═════ DATA ENTRIES

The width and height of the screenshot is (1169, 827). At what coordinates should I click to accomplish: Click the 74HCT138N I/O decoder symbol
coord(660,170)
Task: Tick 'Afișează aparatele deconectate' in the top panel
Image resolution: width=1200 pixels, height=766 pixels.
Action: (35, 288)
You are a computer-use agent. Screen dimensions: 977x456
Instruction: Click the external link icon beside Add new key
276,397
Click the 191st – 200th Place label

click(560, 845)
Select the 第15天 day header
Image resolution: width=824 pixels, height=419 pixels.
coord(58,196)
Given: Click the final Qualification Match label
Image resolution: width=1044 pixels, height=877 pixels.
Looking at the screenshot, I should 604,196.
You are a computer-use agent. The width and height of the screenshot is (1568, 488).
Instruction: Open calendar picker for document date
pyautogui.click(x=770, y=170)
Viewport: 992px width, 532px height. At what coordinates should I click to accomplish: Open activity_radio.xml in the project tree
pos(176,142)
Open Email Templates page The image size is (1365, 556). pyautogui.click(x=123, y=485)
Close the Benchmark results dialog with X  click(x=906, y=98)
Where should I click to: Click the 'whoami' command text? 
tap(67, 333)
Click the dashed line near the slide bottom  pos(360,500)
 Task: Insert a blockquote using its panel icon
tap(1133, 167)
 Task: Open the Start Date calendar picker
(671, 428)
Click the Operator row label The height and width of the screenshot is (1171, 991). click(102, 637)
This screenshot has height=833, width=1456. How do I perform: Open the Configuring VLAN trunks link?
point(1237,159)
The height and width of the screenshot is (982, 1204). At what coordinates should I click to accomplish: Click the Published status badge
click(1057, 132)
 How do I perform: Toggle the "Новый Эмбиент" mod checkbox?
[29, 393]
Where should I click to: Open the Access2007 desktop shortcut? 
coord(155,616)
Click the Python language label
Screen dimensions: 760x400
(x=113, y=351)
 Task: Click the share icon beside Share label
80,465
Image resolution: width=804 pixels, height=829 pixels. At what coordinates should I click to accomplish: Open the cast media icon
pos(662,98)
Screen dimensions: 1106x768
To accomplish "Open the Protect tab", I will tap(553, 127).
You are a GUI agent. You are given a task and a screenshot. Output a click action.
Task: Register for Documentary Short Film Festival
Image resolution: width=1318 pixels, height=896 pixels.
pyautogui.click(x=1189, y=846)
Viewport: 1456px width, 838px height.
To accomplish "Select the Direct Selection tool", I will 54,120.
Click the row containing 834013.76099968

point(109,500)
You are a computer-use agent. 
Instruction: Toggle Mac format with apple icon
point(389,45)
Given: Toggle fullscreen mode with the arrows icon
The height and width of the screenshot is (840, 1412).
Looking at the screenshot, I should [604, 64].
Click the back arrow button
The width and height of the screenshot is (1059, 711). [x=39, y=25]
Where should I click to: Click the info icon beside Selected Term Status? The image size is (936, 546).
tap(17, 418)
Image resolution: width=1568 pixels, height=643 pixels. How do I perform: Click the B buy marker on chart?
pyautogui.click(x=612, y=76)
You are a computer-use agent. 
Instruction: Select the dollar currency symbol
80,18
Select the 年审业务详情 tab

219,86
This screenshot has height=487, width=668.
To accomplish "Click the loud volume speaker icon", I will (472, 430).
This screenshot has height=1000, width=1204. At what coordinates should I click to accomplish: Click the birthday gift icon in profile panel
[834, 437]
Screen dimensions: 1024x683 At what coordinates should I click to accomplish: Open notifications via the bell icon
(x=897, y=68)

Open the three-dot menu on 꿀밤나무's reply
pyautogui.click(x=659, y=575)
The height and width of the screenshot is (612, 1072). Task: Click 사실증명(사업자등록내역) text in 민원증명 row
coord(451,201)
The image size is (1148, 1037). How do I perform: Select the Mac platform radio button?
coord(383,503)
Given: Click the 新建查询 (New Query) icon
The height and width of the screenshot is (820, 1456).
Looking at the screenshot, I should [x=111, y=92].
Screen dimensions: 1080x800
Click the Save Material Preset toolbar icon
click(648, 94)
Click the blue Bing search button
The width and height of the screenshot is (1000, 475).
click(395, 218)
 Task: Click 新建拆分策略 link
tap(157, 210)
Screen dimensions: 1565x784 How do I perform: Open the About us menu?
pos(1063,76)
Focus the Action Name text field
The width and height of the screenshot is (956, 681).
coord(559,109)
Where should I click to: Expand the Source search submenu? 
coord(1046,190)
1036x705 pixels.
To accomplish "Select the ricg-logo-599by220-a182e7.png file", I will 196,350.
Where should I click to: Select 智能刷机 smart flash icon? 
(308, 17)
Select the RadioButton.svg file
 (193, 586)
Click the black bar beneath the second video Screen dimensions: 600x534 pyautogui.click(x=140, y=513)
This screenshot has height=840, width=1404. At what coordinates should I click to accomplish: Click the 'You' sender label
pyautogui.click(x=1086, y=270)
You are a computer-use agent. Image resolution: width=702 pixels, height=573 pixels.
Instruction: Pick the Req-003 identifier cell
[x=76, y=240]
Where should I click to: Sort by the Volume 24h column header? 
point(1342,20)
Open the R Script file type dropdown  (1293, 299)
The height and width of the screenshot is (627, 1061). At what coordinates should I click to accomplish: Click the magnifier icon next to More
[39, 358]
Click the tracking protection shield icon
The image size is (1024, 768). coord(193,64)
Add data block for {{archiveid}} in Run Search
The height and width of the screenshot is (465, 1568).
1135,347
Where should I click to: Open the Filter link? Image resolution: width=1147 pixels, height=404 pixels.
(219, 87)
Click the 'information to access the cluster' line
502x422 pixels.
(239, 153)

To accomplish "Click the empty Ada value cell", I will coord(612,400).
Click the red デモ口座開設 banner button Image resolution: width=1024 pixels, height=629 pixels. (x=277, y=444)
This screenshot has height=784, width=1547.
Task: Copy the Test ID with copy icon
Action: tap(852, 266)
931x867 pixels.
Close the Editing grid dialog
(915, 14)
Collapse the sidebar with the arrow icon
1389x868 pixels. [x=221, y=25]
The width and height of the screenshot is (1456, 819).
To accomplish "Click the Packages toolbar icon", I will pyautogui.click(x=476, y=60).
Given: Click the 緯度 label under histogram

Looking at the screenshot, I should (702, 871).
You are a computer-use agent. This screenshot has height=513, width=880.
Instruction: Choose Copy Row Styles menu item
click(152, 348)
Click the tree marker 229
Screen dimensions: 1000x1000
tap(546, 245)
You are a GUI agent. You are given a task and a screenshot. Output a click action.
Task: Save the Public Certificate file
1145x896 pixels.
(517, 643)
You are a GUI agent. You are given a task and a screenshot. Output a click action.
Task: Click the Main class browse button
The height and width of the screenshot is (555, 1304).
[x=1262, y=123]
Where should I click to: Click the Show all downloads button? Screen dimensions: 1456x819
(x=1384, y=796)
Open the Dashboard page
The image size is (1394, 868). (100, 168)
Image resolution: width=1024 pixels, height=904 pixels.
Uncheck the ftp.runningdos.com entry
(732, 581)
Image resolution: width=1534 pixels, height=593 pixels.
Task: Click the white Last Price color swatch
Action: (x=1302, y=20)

══════════

## PROBLEM STATEMENT
Report each line of the material above that contains the word "computer", copying every such line in full.

## EXERCISE ANSWER
You are a computer-use agent. Screen dimensions: 977x456
You are a computer-use agent. The width and height of the screenshot is (1568, 488).
You are a computer-use agent. 
You are a computer-use agent. 
You are a computer-use agent. Image resolution: width=702 pixels, height=573 pixels.
You are a computer-use agent. This screenshot has height=513, width=880.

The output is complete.